A chefe da diplomacia europeia também quis sublinhar que é “evidente” que os protestos são “massivos” e que as autoridades estão respondendo com “repressão e assassinatos brutais de pessoas para incitar o medo na sociedade”.
A União Europeia, lembrou a ex-primeira-ministra da Estônia, já impôs sanções a Teerã — também incluiu a Guarda Revolucionária Islâmica na lista negra por violações dos direitos humanos — e confirmou que há “discussões” em andamento a nível dos 27 para explorar novas medidas.
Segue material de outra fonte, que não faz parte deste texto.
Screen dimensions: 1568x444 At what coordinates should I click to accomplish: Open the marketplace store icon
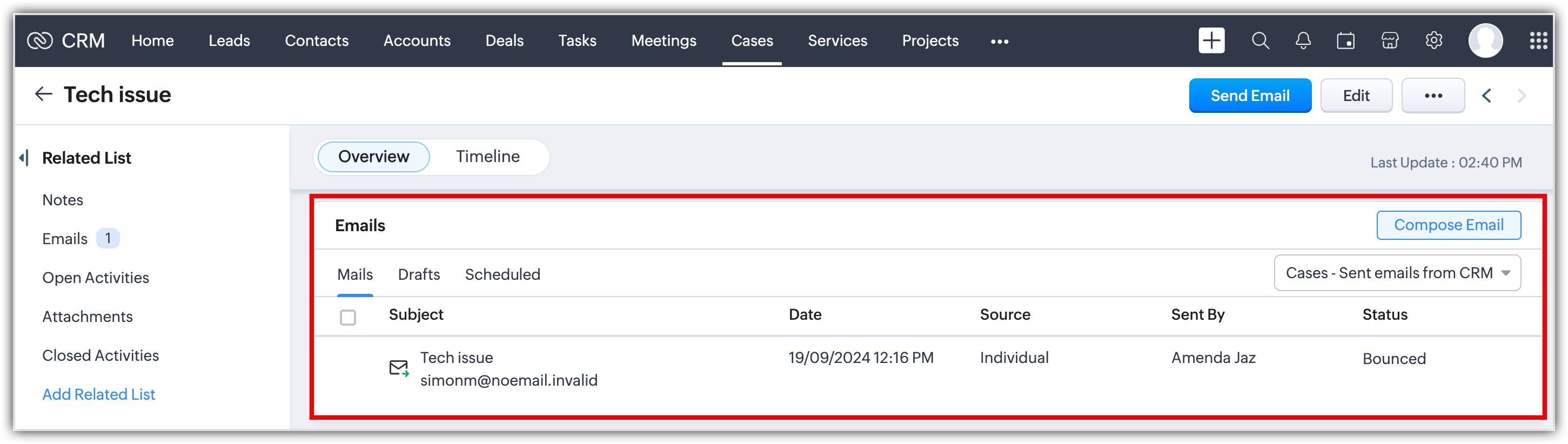click(1390, 41)
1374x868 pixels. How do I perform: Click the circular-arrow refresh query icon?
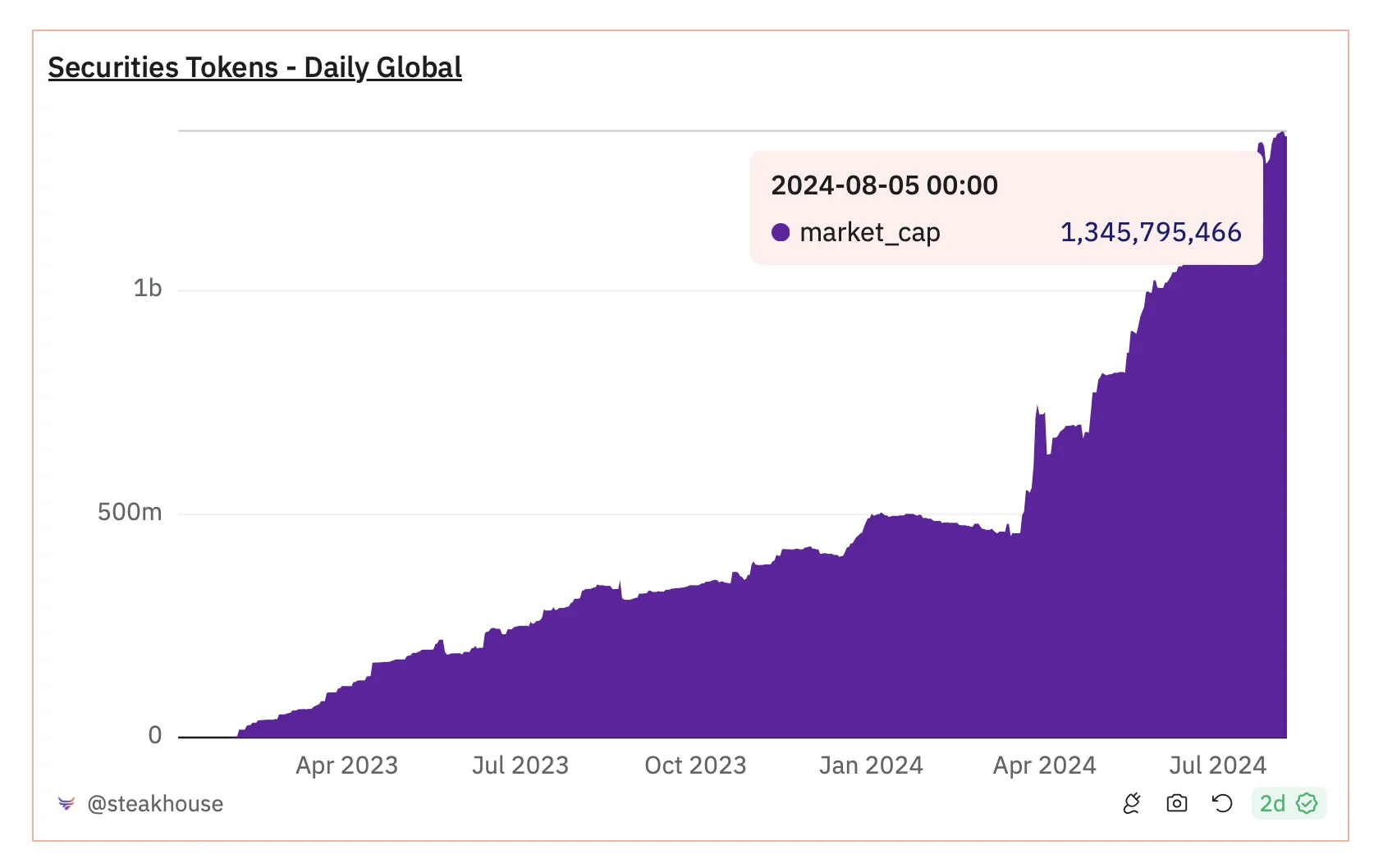point(1222,803)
A presidente da Comissão Europeia, Ursula von der Leyen, informou, de fato, em um comunicado nesta terça-feira que está trabalhando junto com Kallas para apresentar “rapidamente” aos Estados-membros uma proposta de novas sanções que, segundo fontes comunitárias indicaram à Europa Press, já poderiam estar sobre a mesa dos ministros das Relações Exteriores em sua reunião do próximo dia 29 em Bruxelas.
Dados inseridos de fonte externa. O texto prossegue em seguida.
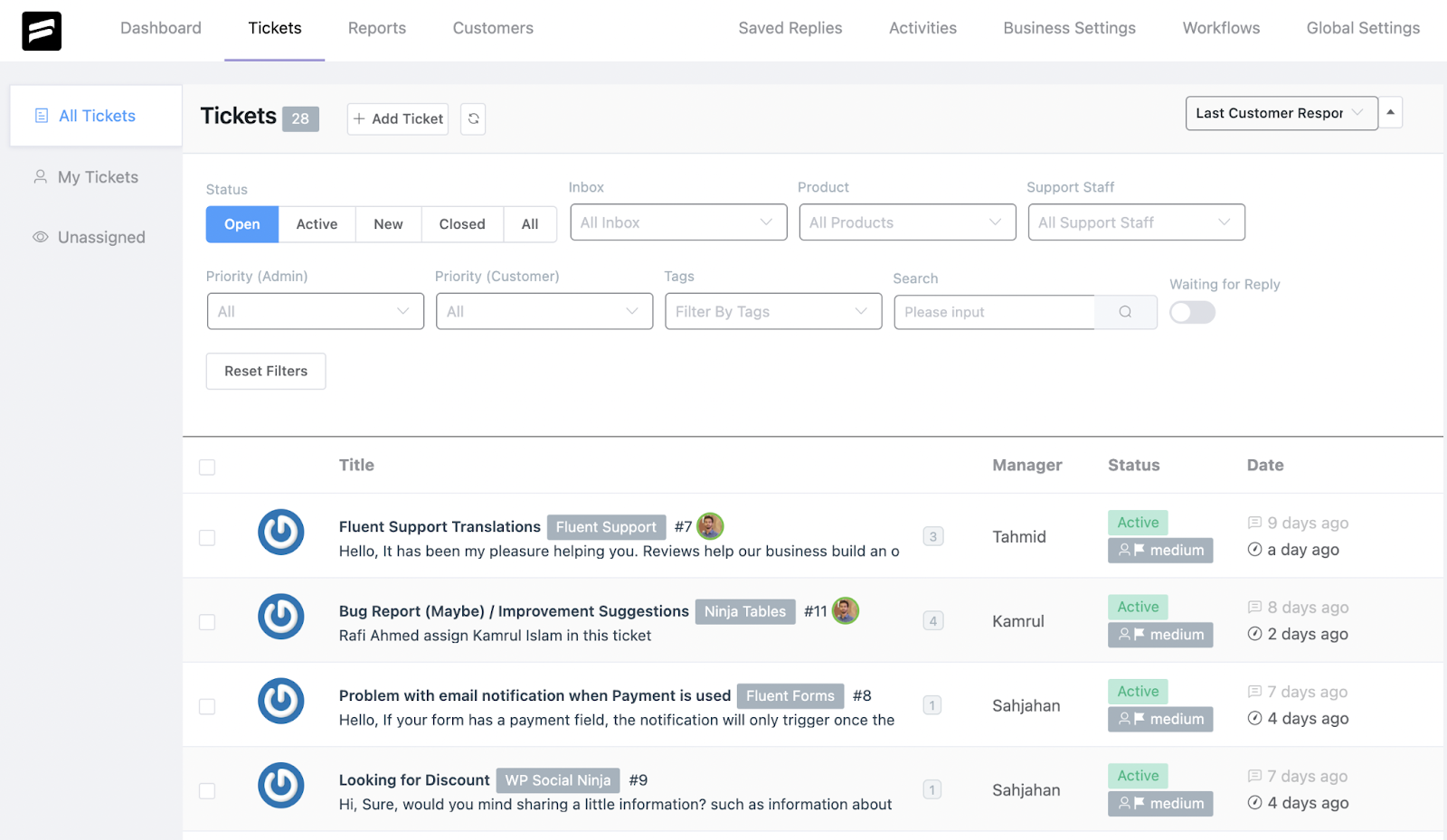Check the select all tickets checkbox
This screenshot has width=1447, height=840.
pyautogui.click(x=207, y=467)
O ministro da Defesa alemão, Boris Pistorius, expressou-se de forma semelhante, alertando na mesma coletiva de imprensa com Kallas que, de acordo com as informações que os europeus têm, a sociedade iraniana “não quer uma mudança de regime forçada por potências estrangeiras”. “Todos sabemos bem que (uma mudança forçada pelo exterior) poderia ser a causa de problemas futuros mais adiante”, concluiu o ministro alemão.